There is a notable difference between clinical trials evaluating the acute effect of coffee and trials evaluating its chronic impact—usually lasting longer than 4 weeks [35]. Acute doses of caffeine can impair insulin sensitivity and glucose tolerance through the antagonism of the A1 and A2 adenosine receptors, thus altering the glucose uptake in skeletal muscles—or by crossing the blood–brain barrier and stimulating epinephrine release: an indirect/systemic effect [36,37]. Lee and colleagues, investigating the effect of caffeine ingestion on insulin sensitivity, found that ingestion of a single dose of 5 mg/kg body weight of caffeine can impair insulin effects by a similar degree in the lean (33%), obese (33%), and type 2 diabetic (37%) subjects tested by a hyperinsulinemic–euglycemic clamp procedure. Even after a prescribed exercise protocol, the caffeine dose ingestion was still associated with a significant decrease in insulin sensitivity (p < 0.05) [38], showing that in short-term (acute) trials, the hyperglycemic effects of caffeine are dominant over the possible beneficial effects of the other constituents of the coffee.

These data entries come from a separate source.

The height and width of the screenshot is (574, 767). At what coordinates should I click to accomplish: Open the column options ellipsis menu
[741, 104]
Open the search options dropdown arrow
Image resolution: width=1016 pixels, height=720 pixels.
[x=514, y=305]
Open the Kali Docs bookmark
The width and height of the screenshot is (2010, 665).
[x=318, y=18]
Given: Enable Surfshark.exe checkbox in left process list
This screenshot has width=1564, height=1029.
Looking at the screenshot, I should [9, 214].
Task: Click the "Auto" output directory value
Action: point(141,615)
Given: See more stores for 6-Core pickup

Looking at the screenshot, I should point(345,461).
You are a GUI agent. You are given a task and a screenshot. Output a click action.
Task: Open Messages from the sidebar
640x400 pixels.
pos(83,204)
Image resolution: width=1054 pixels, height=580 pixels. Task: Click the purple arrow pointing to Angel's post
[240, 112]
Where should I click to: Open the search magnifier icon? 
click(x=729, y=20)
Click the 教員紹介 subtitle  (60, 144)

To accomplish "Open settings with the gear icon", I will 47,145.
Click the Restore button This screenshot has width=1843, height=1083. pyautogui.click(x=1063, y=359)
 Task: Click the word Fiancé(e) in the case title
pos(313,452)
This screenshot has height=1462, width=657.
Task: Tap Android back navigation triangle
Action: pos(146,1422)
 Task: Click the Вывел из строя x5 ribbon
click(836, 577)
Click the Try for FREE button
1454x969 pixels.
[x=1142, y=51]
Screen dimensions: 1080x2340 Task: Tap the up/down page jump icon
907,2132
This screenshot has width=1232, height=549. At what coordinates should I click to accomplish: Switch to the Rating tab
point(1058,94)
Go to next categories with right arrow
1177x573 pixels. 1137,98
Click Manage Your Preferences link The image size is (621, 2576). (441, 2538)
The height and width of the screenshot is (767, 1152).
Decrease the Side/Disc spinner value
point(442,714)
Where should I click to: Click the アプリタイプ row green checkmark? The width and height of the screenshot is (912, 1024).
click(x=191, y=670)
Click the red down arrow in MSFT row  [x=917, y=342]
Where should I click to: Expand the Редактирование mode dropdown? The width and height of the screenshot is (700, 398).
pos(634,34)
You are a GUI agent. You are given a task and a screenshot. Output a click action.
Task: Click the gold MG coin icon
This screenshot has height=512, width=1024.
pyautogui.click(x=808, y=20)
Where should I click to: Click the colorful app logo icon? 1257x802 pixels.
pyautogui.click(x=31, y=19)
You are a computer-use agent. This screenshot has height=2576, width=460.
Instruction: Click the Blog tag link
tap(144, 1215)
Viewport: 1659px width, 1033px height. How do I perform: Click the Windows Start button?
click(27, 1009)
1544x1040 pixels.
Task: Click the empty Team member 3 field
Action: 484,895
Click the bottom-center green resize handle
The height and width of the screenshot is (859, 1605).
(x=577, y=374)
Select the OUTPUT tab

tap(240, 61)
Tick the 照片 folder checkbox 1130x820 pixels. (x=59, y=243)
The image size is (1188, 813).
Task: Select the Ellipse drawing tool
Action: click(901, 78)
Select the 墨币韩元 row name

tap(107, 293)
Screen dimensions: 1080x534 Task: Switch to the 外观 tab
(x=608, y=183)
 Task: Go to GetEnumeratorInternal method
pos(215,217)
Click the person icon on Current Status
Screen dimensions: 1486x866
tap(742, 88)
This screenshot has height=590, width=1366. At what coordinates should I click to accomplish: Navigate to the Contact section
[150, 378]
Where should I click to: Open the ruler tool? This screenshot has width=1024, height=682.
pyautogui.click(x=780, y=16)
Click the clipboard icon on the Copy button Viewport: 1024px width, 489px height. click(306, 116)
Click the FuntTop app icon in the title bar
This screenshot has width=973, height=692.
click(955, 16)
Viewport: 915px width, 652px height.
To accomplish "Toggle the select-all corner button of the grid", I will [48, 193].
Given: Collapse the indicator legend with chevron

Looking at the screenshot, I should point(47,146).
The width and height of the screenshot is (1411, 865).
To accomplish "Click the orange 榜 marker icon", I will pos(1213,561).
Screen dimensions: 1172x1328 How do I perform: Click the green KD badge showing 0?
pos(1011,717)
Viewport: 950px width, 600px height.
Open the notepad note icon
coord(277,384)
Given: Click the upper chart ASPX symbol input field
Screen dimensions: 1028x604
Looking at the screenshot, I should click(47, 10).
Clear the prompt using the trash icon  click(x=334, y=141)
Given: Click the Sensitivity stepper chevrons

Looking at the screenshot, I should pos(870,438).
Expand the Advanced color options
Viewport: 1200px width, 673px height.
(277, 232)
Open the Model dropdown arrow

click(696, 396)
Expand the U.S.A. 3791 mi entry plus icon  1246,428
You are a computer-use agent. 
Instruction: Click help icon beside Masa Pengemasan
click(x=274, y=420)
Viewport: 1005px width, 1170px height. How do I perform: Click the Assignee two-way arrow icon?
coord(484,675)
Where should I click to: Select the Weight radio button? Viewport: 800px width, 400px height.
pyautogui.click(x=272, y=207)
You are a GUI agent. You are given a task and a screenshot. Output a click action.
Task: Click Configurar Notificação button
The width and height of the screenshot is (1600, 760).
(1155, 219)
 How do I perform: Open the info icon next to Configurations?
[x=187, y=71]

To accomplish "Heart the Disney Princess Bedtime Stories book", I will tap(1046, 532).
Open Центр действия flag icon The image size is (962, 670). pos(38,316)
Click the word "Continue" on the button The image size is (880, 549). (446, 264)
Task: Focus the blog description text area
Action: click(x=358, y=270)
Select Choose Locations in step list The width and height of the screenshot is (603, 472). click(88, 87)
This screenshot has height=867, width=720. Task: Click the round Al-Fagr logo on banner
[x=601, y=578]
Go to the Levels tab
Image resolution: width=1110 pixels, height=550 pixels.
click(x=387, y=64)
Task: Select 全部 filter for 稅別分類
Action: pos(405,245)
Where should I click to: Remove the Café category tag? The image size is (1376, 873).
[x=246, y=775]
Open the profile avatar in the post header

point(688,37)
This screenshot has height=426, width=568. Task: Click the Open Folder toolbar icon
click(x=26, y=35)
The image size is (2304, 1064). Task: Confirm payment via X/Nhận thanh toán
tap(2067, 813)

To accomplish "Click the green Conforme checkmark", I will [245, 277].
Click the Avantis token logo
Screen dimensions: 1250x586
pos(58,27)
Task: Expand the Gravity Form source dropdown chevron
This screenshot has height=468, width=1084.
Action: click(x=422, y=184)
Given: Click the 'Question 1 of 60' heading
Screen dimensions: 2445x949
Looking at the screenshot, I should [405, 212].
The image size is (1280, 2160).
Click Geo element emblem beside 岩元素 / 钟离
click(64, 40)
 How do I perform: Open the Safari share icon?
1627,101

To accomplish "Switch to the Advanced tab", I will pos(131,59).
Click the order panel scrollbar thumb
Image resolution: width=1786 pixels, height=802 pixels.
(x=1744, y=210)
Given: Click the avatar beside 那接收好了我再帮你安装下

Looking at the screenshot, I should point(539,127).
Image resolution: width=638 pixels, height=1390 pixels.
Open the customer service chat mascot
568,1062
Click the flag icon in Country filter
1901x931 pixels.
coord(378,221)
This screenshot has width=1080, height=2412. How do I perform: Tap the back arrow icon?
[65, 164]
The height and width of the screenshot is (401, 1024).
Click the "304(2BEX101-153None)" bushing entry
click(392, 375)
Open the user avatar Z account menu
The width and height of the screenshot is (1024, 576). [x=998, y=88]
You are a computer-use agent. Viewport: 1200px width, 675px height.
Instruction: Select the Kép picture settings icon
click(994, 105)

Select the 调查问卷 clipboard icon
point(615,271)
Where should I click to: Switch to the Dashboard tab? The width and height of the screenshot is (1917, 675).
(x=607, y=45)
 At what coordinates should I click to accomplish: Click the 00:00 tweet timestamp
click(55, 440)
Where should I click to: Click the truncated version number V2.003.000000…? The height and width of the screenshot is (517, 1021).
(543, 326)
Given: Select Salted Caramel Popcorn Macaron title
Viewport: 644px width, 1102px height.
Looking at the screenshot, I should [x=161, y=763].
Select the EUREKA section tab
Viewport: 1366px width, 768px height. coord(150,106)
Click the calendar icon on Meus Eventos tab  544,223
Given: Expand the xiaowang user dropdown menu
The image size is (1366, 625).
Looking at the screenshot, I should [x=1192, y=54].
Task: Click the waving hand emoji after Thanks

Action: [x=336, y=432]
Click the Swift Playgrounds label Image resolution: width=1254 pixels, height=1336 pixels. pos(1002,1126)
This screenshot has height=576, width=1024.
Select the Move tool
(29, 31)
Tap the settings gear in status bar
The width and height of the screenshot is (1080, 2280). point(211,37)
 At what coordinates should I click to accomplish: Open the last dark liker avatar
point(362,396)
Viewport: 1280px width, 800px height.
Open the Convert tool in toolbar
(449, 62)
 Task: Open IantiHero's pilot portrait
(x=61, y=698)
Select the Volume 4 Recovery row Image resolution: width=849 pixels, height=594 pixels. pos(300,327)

On the other hand, coffee contains a rich source of other phytochemicals such as chlorogenic acid (CGA) and trigonelline, which may improve glucose metabolism through beneficial effects on oxidative stress, proinflammatory state, gluconeogenesis, insulin secretion, glucose uptake, and intestinal glucose absorption [37]. It has been estimated that chronic consumption of six cups of coffee (i.e., 600 mg caffeine/day) causes an increase in energy expenditure of approx. 100 kcal/d by its thermogenic effect [4]. The initial and seminal investigation into the impact of caffeine on thermogenesis can be traced back to the work conducted by Hoppe in 1857. Notably, Hoppe observed a certain degree of elevation in carbon dioxide output after caffeine administration [39]. Subsequently, Edward Smith, two years later, undertook a comprehensive examination of various facets of respiration, encompassing the effects of substances such as tea and coffee. Smith’s investigation was executed with great expertise and proficiency, contributing significantly to understanding the subject matter [40].
One study that assessed the effect of weight change found a prospective protective effect of beverage consumption that occurred only in participants who had previously lost weight [41]. The protective effect occurred after weight loss and was related to weight loss in a dose response [2].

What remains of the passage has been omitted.